趙擬說得挺可憐的,房遺愛也懶得跟趙擬計較,他只是有點佩服李艾而已,堂堂大將軍,卻坐這些見不得人的勾當。牛二嘴巴張了張,有撓撓頭閉上了。房遺愛也瞧見牛二的表情了,他伸手指了指牛二,笑道,“你有什么話,說便是了,就是不準,我也不會怪你的。”
“大都督,既然你如此大量,那小的就說了!”牛二撓頭想了想,有些懼意的笑道,“大都督,小的有一次曾經從兵器司那邊過,我瞧見那里的兵器被人運了出來。”
聽了牛二的話,房遺愛便來了精神,這兵器司的事情才是他最看重的。貪贓枉法對于當將軍的來說并不是什么要命的事情,因為只要貪的錢對士兵好,那就沒問題,但兵器司就不同了,要是真把士兵保命的武器賣掉,那可就要失去不少人心了。
“牛二,你說的可是真的?那些兵器運到了什么地方?還有,兵器司少了那么多刀槍,右營的人就不知道么?”

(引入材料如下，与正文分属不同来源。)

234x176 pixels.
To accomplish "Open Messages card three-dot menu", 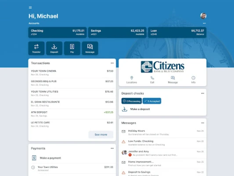I will [202, 123].
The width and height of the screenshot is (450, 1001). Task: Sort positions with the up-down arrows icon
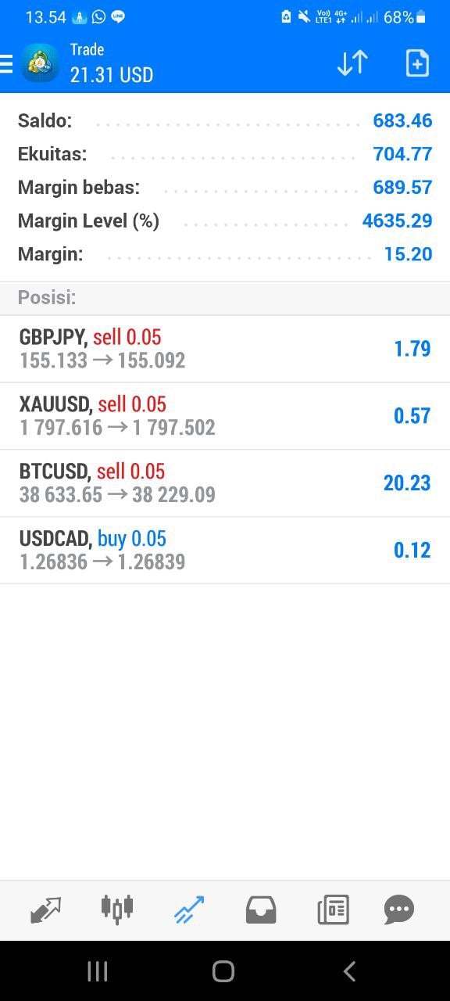coord(352,63)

“大都督,這小的就不知道了,反正小的說的都是實話,至于為什么右營的人沒提出問題,就不是小的能管的了。”
房遺愛不禁有點頭疼了,看來這兵器司的事情還得繼續查才行,既然樊鐵花說武器被調了包,那一定能查出來。如今再加上牛二所述,房遺愛就更加確定兵器司的事情了。
房遺愛也挺佩服李艾的,就李艾這膽子真是肥的沒邊了,當將軍的,敢對士兵保命的武器起心思,肯真是敢想別人所不敢想啊。等著調查有結果了,也不知道李艾會是個什么表情。
實話說,趙擬心里也是七上八下的,他也不知道這個大都督能不能保下他們,這些年在李艾的威懾下活著,他早產生心理陰影。